Estuvieron unos minutos contemplando lo que se exhibía: figuras de cerámica de duendes, de hadas y dragones; velas de todas las formas y colores; libros de autoayuda, de magia, de budismo, de sexo tántrico, de dieta vegetariana, piedras, barajas de tarot, incensarios, pendientes con talismanes y pulseras de plata, bolas de cristal y discos de música con portadas coloridas del Taj Mahal.
—Mira esa tabla de ahí —le indicó Rebeca a Mon—. La que está colgada encima del
Necronomicón
.
Era una ouija bastante grande, de madera, con el color de un pergamino viejo. Tenía las letras negras de tipo inglés antiguo y enrevesado. En las esquinas se enlazaban mujeres con alas de murciélago.
—Es una pasada, Beca. Tiene que costar una pasta.
—No lo sé, pero voy a averiguarlo —empujó la puerta y tintineó el móvil de barras metálicas que estaba colgado del dintel—. Vamos.

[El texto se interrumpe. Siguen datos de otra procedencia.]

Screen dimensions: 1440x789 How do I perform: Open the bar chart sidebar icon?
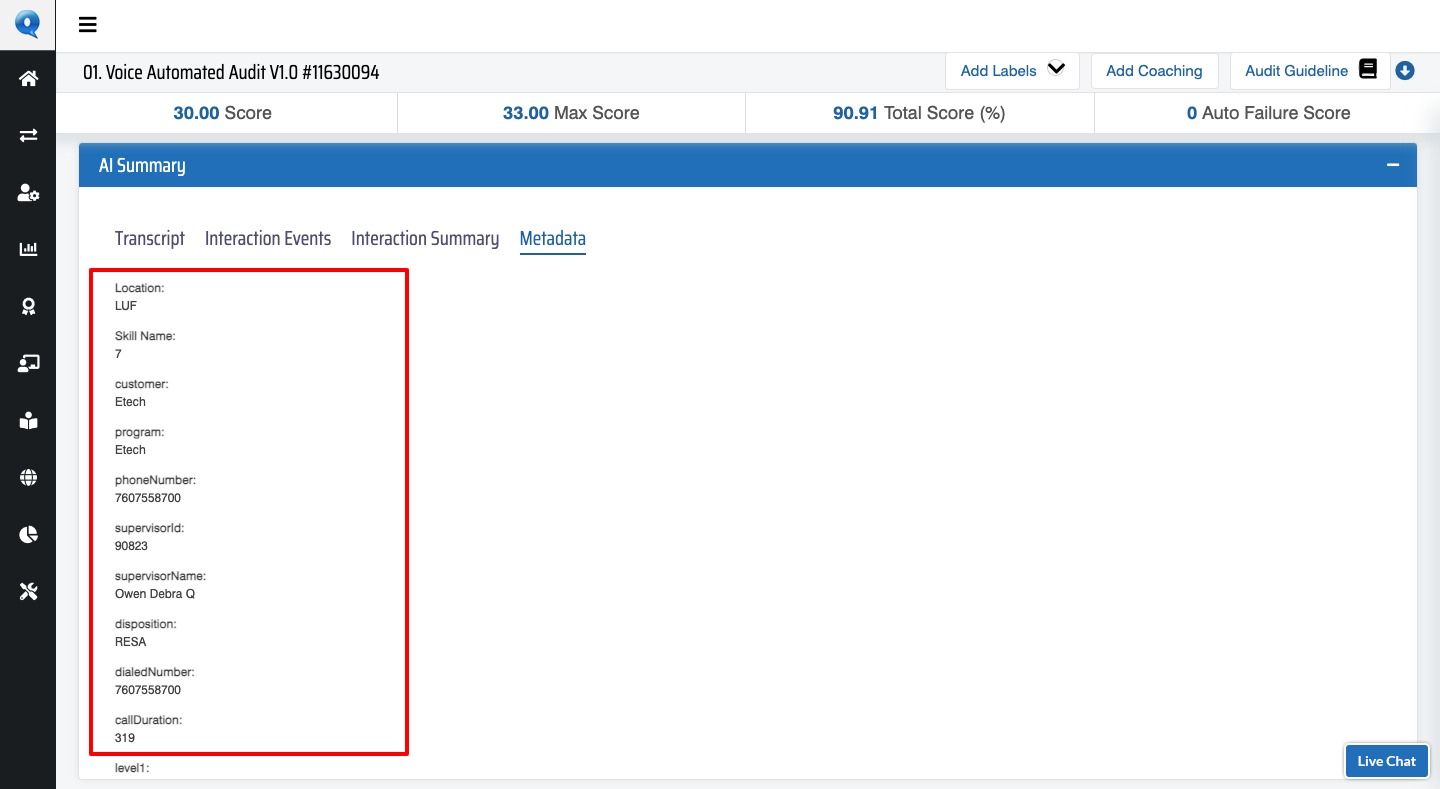[x=28, y=249]
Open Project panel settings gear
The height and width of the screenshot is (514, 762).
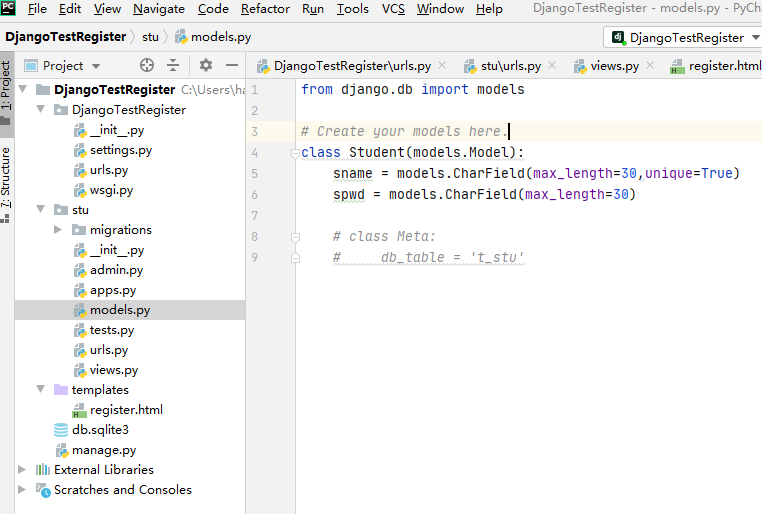click(206, 66)
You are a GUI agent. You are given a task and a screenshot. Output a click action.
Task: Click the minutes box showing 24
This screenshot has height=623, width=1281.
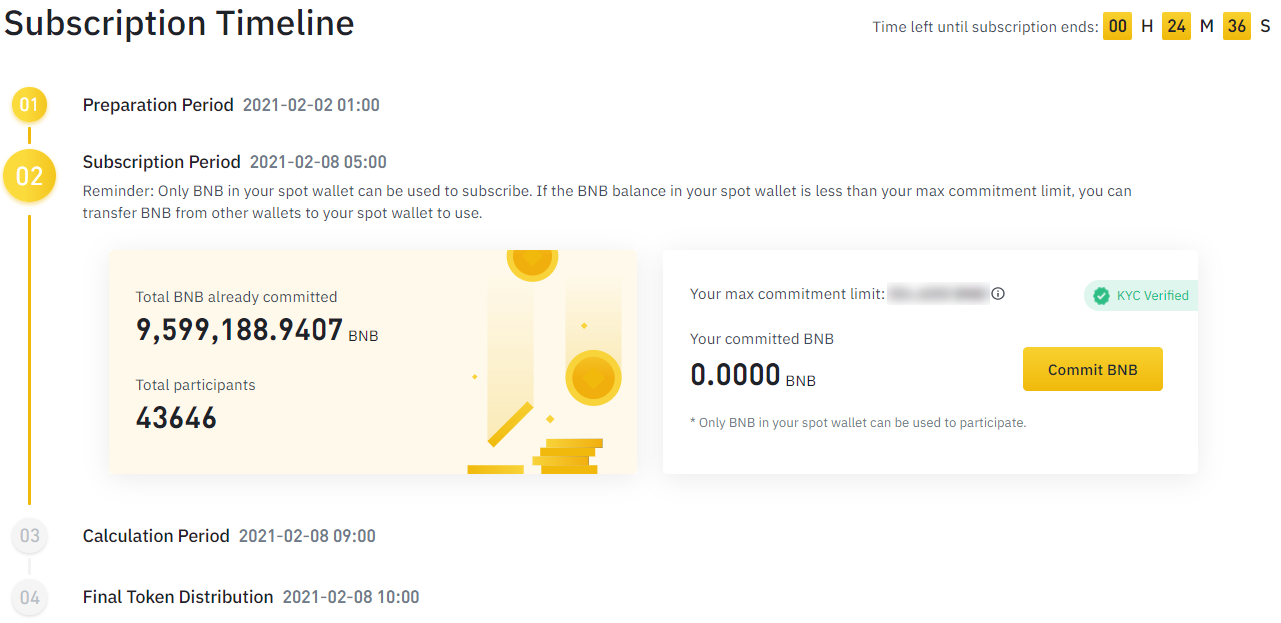tap(1177, 27)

Una mujer joven les sonrió ampliamente detrás del mostrador.
—Hola, buenas tardes. Dejen por favor las bolsas acá...
Descargaron los trastos y empezaron a pasear y a revolver.
—Ni que nos fuéramos a llevar nada —musitó Verónica—. Joder. Qué borde la tía.
—No toquen las velas, por favor... —se escuchó la voz cantarina desde el otro lado.
Mónica soltó en el acto la pirámide violeta de cera que había cogido.
Dos cuarentonas se cruzaron en el lado de los libros y se las quedaron mirando. Recorrieron especialmente a Verónica de arriba abajo, fijándose en la ropa de encajes, el maquillaje negro y rojo y la joyería barroca. Cuando se giraron, la chica les sacó la lengua.
—¿Se llevan el tarot del unicornio? —les preguntó la dependienta a las mujeres cuando pusieron la compra sobre la mesa de vidrio, a través de la cual se transparentaba todo un surtido de gemas—. ¿Quieren un manual para la lectura? Sí, viene con instrucciones. Pero comprendan que son muy limitadas. Es un folleto donde dice cuatro tiradas nomás. Miren: el tarot funciona siempre. Es como una computadora, pero cuanta más información tenga el vidente, más podrá ver. Acá igual damos cursos de lectura de cartas y de crecimiento personal, si quieren quedarse la tarjeta. Sí, los martes, jueves y viernes después del cierre. No, yo personalmente prefiero el tarot de Marsella. Es el tradicional... las visiones siempre resultan más claras con las cartas egipcias. Aunque el del unicornio es tan lindo que... Se nos agotó el tarot de las hadas, pero si quieren volver la semana que viene... Sí, cómo no. ¿Buscamos entonces un libro para empezar?